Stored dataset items
+ + + + + + +

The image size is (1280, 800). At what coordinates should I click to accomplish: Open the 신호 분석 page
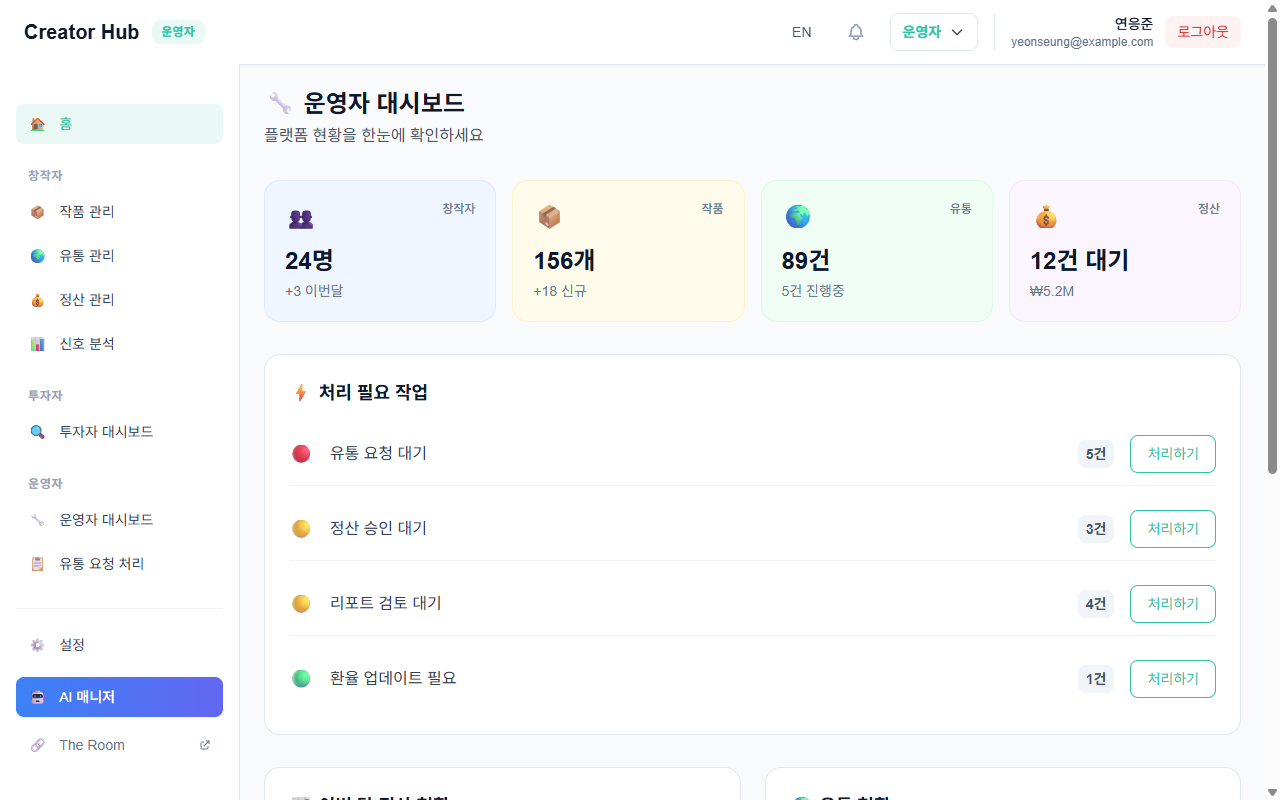[85, 343]
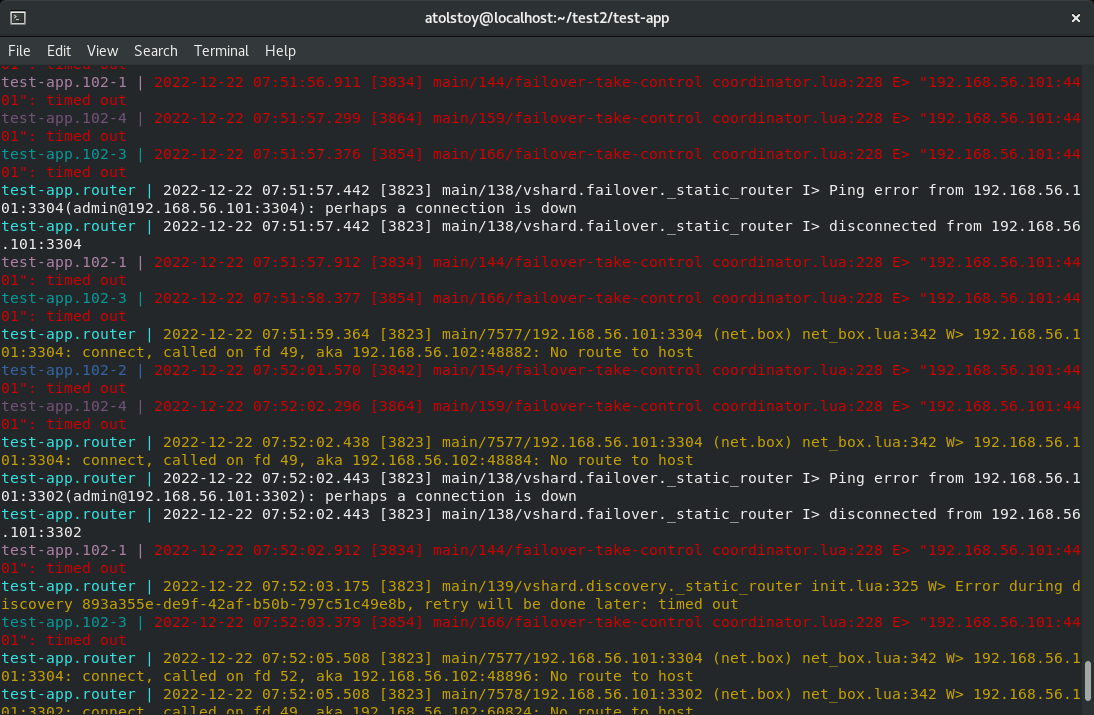The image size is (1094, 715).
Task: Click the scrollbar track above the thumb
Action: pos(1088,363)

+ + + + + + +

What the task asks |
Could the entries above be retyped exactly, with the pictures left out?

Expected answer |
The image size is (1280, 800). At what coordinates should I click to accomplish: Open the 신호 분석 page
[85, 343]
The image size is (1094, 715).
Task: Click the scrollbar track above the thumb
Action: pos(1088,363)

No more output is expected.